[PATCH] riscv: Implement LR+WRS-based smp_cond_load_{relaxed,acquire}()

From: Andrea Parri
Date: Tue Oct 17 2023 - 20:22:28 EST


The Zawrs extension defines instructions allowing a core to enter
a low-power state and wait on a store to a memory location.

Introduce the Zawrs-instruction WRS.STO and use it in the polling
loops of the macros smp_cond_load_{relaxed,acquire}().

Signed-off-by: Andrea Parri <parri.andrea@xxxxxxxxx>
[based on the arm64 implementation and work from Heiko and Christoph]
---
arch/riscv/Kconfig | 14 +++++++++
arch/riscv/include/asm/barrier.h | 26 ++++++++++++++++
arch/riscv/include/asm/cmpxchg.h | 51 +++++++++++++++++++++++++++++++
arch/riscv/include/asm/hwcap.h | 3 +-
arch/riscv/include/asm/insn-def.h | 2 ++
arch/riscv/kernel/cpufeature.c | 1 +
6 files changed, 95 insertions(+), 2 deletions(-)

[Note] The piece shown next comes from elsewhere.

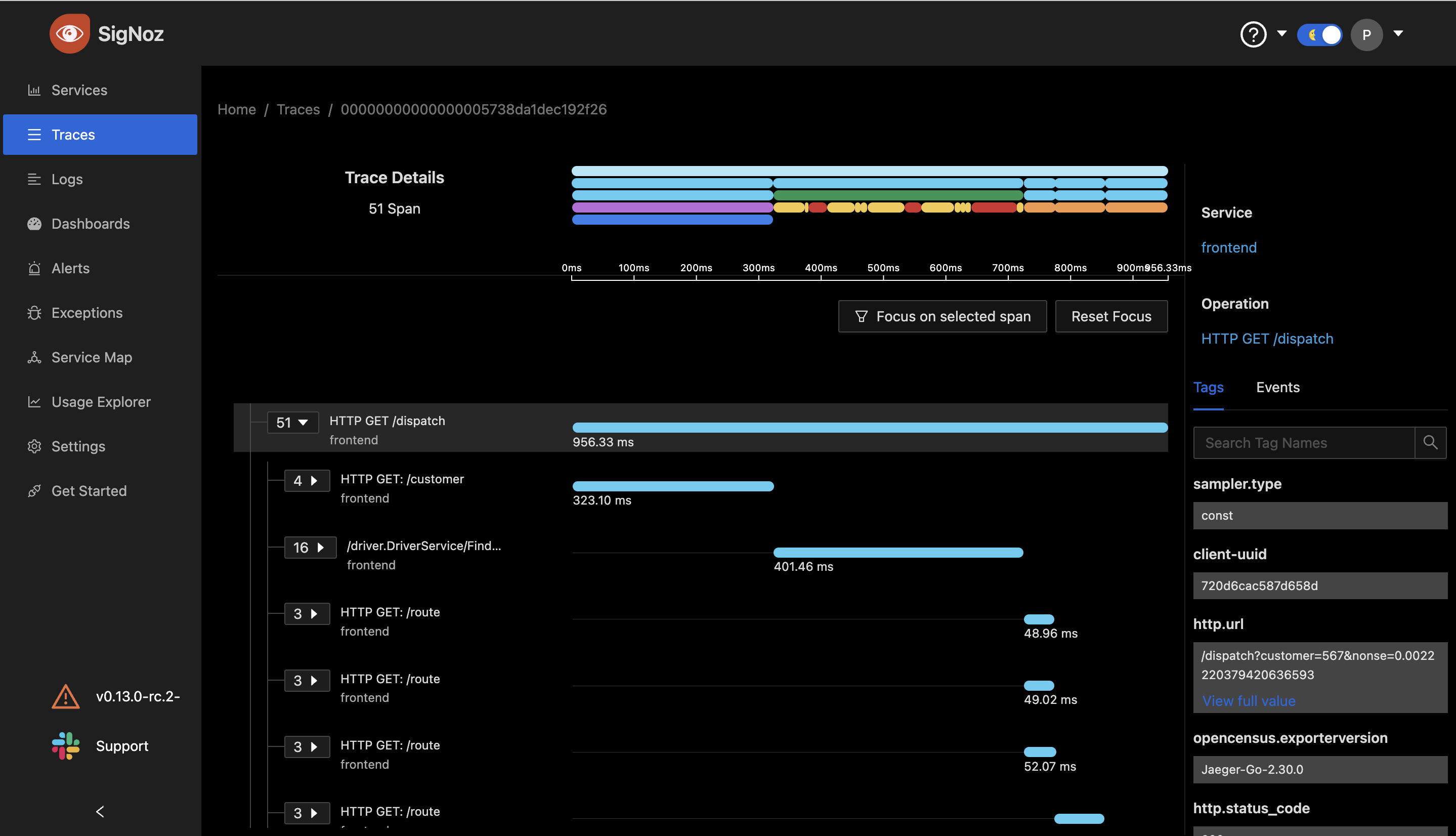Select the Logs section in sidebar
The width and height of the screenshot is (1456, 836).
click(x=67, y=179)
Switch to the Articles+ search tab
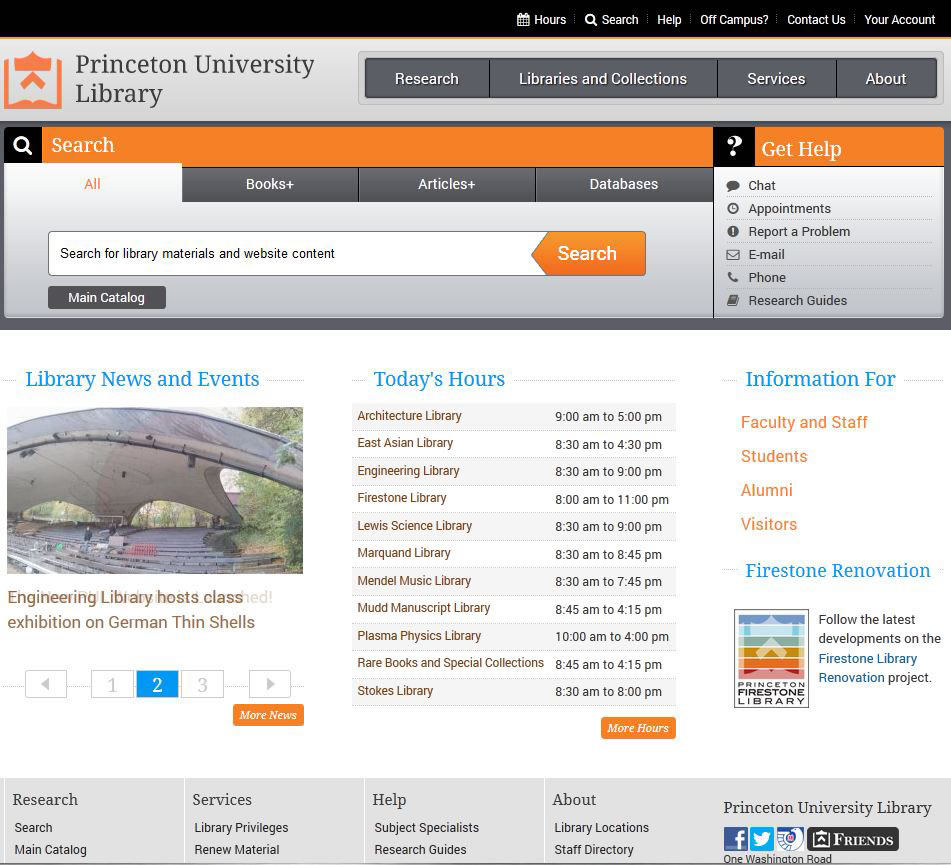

diff --git a/arch/riscv/Kconfig b/arch/riscv/Kconfig
index d607ab0f7c6da..ff49f90d175ba 100644
--- a/arch/riscv/Kconfig
+++ b/arch/riscv/Kconfig
@@ -489,6 +489,20 @@ config RISCV_ISA_SVPBMT

If you don't know what to do here, say Y.

+config RISCV_ISA_ZAWRS
+ bool "Zawrs extension support for wait-on-reservation-set instructions"
+ depends on RISCV_ALTERNATIVE
+ default y
+ help
+ Adds support to dynamically detect the presence of the Zawrs
+ extension and enable its usage.
+
+ The Zawrs extension defines a pair of instructions to be used
+ in polling loops that allows a core to enter a low-power state
+ and wait on a store to a memory location.
+
+ If you don't know what to do here, say Y.
+
config TOOLCHAIN_HAS_V
bool
default y
diff --git a/arch/riscv/include/asm/barrier.h b/arch/riscv/include/asm/barrier.h
index 110752594228e..7ab7a28e72210 100644
--- a/arch/riscv/include/asm/barrier.h
+++ b/arch/riscv/include/asm/barrier.h
@@ -71,6 +71,32 @@ do { \
*/
#define smp_mb__after_spinlock() RISCV_FENCE(iorw,iorw)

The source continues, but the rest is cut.